* Work instructions:
Copy exactly the stretch of data below from the line with "Click the Form window title bar" through the line with "Switch to the 정치", including both of those lines.

Pixel coordinate grounding data

== Segment start ==

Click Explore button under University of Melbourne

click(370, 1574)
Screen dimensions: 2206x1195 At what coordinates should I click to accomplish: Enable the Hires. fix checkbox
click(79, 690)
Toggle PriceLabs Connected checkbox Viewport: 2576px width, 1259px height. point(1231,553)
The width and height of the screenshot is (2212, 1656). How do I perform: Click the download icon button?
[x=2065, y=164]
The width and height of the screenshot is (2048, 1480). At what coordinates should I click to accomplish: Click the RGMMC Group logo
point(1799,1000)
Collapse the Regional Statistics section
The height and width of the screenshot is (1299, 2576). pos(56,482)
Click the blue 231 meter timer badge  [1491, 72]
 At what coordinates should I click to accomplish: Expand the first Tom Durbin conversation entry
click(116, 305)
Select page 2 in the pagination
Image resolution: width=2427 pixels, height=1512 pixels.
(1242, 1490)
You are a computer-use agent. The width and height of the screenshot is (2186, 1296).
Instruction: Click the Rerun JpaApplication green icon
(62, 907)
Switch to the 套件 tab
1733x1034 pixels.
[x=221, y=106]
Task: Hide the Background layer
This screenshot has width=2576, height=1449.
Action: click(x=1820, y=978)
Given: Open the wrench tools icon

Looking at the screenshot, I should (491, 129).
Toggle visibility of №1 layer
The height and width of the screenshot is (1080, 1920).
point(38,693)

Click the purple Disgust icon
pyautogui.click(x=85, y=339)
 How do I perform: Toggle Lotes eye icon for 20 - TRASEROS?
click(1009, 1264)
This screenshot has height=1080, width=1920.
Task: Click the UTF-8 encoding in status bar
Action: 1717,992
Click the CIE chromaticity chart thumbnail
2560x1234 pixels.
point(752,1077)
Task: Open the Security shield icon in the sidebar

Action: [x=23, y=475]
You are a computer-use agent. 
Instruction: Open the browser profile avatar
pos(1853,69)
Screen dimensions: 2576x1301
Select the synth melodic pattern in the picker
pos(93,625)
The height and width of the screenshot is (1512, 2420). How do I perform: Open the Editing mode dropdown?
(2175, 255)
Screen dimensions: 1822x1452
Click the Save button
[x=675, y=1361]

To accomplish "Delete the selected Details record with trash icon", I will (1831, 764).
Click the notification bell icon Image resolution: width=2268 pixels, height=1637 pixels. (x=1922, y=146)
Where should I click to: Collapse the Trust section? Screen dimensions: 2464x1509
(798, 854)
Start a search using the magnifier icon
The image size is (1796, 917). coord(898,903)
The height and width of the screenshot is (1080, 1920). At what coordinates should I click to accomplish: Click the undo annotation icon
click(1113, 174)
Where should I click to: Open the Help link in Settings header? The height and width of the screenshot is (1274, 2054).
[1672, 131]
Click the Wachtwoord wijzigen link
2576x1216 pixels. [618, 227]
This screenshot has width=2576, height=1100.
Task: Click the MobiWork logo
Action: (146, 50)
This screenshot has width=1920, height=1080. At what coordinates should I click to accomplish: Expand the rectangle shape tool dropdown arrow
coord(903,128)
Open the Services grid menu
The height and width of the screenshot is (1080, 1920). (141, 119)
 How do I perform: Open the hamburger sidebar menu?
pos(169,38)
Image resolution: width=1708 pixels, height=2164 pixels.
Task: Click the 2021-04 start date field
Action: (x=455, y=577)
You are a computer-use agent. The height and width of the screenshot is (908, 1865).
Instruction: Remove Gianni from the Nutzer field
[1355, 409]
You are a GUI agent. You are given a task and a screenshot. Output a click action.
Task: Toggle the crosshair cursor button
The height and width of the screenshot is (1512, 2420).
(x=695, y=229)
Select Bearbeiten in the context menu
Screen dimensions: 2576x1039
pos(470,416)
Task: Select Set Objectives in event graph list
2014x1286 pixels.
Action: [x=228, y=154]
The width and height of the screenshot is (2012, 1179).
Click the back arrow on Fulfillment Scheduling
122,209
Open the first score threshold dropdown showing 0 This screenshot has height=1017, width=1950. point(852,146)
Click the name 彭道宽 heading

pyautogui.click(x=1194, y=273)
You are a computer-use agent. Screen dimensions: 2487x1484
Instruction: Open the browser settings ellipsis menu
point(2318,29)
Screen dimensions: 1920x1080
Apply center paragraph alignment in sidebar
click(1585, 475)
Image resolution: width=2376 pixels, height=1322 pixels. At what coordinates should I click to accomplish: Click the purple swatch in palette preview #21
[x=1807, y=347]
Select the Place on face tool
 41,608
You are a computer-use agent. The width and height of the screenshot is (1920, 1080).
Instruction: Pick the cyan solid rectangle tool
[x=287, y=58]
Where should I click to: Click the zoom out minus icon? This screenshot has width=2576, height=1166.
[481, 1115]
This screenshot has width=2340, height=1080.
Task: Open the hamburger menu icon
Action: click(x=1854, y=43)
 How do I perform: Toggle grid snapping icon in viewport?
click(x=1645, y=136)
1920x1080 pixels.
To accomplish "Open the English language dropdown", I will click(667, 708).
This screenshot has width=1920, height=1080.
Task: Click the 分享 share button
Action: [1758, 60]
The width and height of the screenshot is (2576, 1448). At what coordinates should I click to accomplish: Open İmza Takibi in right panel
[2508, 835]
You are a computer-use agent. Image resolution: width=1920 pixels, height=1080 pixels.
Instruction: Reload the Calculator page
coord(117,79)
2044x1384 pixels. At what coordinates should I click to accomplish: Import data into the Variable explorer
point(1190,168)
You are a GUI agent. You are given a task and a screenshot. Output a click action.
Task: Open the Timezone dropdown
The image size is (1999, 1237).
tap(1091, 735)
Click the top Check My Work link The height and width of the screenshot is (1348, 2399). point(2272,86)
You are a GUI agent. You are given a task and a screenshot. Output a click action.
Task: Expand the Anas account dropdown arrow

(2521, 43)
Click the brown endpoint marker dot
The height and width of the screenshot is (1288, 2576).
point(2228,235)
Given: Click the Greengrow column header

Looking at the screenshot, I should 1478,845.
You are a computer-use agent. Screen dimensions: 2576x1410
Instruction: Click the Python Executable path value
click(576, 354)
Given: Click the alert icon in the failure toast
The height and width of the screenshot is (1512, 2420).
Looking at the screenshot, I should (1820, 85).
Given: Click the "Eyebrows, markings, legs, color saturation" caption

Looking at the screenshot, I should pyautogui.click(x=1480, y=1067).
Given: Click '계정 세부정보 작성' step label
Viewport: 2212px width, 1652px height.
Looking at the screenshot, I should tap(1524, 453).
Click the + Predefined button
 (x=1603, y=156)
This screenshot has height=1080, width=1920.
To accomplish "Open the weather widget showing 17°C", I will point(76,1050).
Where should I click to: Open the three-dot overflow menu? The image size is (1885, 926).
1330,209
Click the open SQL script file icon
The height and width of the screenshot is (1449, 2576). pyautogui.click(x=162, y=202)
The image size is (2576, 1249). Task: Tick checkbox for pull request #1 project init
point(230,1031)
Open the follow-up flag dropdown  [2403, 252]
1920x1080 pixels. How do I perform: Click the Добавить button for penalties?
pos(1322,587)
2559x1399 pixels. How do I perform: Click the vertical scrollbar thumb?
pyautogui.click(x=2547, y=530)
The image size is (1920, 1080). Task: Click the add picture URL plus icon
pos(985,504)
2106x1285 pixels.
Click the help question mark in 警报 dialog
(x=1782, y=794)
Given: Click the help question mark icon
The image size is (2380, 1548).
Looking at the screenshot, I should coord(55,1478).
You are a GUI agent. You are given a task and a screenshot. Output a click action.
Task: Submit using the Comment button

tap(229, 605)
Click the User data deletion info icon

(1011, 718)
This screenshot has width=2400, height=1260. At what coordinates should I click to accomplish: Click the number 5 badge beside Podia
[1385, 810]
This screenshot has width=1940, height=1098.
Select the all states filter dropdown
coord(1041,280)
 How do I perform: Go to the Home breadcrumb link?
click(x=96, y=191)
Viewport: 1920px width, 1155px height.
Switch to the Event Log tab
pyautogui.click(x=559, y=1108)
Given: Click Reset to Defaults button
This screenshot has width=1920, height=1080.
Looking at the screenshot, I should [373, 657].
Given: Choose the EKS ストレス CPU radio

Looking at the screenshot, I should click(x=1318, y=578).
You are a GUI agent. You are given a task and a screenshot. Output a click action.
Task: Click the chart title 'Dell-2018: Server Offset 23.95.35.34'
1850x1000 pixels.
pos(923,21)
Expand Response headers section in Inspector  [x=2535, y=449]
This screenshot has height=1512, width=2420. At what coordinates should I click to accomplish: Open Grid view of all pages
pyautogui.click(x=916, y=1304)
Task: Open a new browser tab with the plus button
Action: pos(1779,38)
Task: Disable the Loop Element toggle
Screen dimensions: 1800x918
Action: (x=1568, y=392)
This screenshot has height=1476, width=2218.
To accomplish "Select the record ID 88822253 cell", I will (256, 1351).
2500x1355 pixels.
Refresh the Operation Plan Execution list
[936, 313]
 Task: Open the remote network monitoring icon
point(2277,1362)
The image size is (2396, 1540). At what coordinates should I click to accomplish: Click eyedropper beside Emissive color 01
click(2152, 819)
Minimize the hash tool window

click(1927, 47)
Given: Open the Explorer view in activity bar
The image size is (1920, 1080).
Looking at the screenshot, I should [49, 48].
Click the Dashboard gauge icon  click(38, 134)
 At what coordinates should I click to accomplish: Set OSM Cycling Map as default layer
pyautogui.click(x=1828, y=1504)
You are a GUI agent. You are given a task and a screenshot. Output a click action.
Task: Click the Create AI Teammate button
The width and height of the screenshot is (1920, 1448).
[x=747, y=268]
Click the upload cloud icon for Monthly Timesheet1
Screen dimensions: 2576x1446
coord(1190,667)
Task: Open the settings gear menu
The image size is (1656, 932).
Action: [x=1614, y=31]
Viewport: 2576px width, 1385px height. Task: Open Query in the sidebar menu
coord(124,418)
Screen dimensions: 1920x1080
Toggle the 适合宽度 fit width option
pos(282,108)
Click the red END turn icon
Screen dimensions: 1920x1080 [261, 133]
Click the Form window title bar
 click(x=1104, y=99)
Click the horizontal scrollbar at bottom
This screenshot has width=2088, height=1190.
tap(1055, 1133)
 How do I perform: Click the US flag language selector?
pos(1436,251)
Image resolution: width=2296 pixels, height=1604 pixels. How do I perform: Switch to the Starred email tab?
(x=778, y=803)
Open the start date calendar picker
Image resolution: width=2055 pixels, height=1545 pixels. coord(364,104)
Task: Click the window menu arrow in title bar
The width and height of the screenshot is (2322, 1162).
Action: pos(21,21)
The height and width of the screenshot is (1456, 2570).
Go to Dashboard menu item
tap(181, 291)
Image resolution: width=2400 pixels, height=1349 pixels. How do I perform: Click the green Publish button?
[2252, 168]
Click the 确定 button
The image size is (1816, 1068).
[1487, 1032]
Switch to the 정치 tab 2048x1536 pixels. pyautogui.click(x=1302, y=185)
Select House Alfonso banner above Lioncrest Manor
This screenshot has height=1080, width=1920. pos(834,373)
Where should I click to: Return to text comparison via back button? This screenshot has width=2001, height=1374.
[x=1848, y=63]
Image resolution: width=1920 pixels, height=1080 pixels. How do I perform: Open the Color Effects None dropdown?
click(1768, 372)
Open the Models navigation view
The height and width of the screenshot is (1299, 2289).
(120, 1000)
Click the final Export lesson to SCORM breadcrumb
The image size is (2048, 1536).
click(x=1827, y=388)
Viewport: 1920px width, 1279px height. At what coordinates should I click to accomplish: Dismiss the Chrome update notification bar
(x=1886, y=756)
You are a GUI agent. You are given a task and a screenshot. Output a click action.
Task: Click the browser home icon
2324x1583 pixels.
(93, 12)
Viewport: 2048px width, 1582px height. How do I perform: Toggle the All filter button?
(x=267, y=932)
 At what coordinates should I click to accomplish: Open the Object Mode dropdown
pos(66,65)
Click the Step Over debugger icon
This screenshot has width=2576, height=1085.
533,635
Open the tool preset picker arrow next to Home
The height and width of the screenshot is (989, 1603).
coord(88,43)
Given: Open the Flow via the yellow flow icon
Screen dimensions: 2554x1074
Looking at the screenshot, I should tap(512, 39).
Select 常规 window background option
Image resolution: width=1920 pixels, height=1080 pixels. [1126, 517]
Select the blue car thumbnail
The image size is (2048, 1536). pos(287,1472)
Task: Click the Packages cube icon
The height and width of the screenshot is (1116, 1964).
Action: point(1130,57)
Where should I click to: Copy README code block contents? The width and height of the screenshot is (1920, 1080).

== Segment end ==

* The completed task:
Click the Form window title bar
 click(x=1104, y=99)
Click the horizontal scrollbar at bottom
This screenshot has width=2088, height=1190.
tap(1055, 1133)
 How do I perform: Click the US flag language selector?
pos(1436,251)
Image resolution: width=2296 pixels, height=1604 pixels. How do I perform: Switch to the Starred email tab?
(x=778, y=803)
Open the start date calendar picker
Image resolution: width=2055 pixels, height=1545 pixels. coord(364,104)
Task: Click the window menu arrow in title bar
The width and height of the screenshot is (2322, 1162).
Action: pos(21,21)
The height and width of the screenshot is (1456, 2570).
Go to Dashboard menu item
tap(181, 291)
Image resolution: width=2400 pixels, height=1349 pixels. How do I perform: Click the green Publish button?
[2252, 168]
Click the 确定 button
The image size is (1816, 1068).
[1487, 1032]
Switch to the 정치 tab 2048x1536 pixels. pyautogui.click(x=1302, y=185)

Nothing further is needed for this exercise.